_TASK GOAL_. Repeat the entries in full. Each line must match exactly.

_DATA SUPPLIED_.
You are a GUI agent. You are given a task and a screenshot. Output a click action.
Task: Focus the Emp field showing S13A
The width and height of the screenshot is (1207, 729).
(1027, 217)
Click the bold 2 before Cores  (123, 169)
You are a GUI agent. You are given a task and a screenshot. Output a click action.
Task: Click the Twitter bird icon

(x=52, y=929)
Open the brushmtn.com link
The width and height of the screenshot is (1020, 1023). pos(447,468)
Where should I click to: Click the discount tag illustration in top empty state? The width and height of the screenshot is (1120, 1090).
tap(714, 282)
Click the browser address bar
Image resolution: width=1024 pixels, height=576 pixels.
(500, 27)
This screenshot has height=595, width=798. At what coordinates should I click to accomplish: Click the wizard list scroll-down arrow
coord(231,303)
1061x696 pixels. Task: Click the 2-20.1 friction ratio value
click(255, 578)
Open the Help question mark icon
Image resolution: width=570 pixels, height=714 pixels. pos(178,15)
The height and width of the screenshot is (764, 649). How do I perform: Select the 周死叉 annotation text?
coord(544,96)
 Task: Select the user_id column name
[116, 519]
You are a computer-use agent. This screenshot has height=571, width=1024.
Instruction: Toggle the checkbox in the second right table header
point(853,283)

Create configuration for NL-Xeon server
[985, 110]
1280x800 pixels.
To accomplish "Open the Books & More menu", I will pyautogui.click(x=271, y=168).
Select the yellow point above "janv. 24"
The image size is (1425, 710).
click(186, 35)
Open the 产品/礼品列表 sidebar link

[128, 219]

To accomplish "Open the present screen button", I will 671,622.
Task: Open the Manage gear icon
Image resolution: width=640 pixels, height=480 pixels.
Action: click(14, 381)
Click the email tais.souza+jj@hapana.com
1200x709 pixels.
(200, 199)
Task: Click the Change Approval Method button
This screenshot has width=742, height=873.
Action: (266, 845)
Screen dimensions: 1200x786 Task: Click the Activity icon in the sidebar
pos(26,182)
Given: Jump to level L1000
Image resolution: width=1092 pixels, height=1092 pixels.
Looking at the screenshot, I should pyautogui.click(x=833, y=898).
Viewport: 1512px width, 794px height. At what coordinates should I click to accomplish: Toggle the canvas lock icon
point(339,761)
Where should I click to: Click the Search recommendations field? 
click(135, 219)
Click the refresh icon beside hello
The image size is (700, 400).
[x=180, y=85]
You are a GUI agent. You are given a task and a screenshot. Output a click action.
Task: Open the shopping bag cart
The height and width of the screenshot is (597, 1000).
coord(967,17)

_ANSWER_.
You are a GUI agent. You are given a task and a screenshot. Output a click action.
Task: Focus the Emp field showing S13A
The width and height of the screenshot is (1207, 729).
(1027, 217)
Click the bold 2 before Cores  (123, 169)
You are a GUI agent. You are given a task and a screenshot. Output a click action.
Task: Click the Twitter bird icon

(x=52, y=929)
Open the brushmtn.com link
The width and height of the screenshot is (1020, 1023). pos(447,468)
Where should I click to: Click the discount tag illustration in top empty state? The width and height of the screenshot is (1120, 1090).
tap(714, 282)
Click the browser address bar
Image resolution: width=1024 pixels, height=576 pixels.
(500, 27)
This screenshot has height=595, width=798. At what coordinates should I click to accomplish: Click the wizard list scroll-down arrow
coord(231,303)
1061x696 pixels. Task: Click the 2-20.1 friction ratio value
click(255, 578)
Open the Help question mark icon
Image resolution: width=570 pixels, height=714 pixels. pos(178,15)
The height and width of the screenshot is (764, 649). How do I perform: Select the 周死叉 annotation text?
coord(544,96)
 Task: Select the user_id column name
[116, 519]
You are a computer-use agent. This screenshot has height=571, width=1024.
Instruction: Toggle the checkbox in the second right table header
point(853,283)

Create configuration for NL-Xeon server
[985, 110]
1280x800 pixels.
To accomplish "Open the Books & More menu", I will pyautogui.click(x=271, y=168).
Select the yellow point above "janv. 24"
The image size is (1425, 710).
click(186, 35)
Open the 产品/礼品列表 sidebar link

[128, 219]

To accomplish "Open the present screen button", I will 671,622.
Task: Open the Manage gear icon
Image resolution: width=640 pixels, height=480 pixels.
Action: click(14, 381)
Click the email tais.souza+jj@hapana.com
1200x709 pixels.
(200, 199)
Task: Click the Change Approval Method button
This screenshot has width=742, height=873.
Action: (266, 845)
Screen dimensions: 1200x786 Task: Click the Activity icon in the sidebar
pos(26,182)
Given: Jump to level L1000
Image resolution: width=1092 pixels, height=1092 pixels.
Looking at the screenshot, I should pyautogui.click(x=833, y=898).
Viewport: 1512px width, 794px height. At what coordinates should I click to accomplish: Toggle the canvas lock icon
point(339,761)
Where should I click to: Click the Search recommendations field? 
click(135, 219)
Click the refresh icon beside hello
The image size is (700, 400).
[x=180, y=85]
You are a GUI agent. You are given a task and a screenshot. Output a click action.
Task: Open the shopping bag cart
The height and width of the screenshot is (597, 1000).
coord(967,17)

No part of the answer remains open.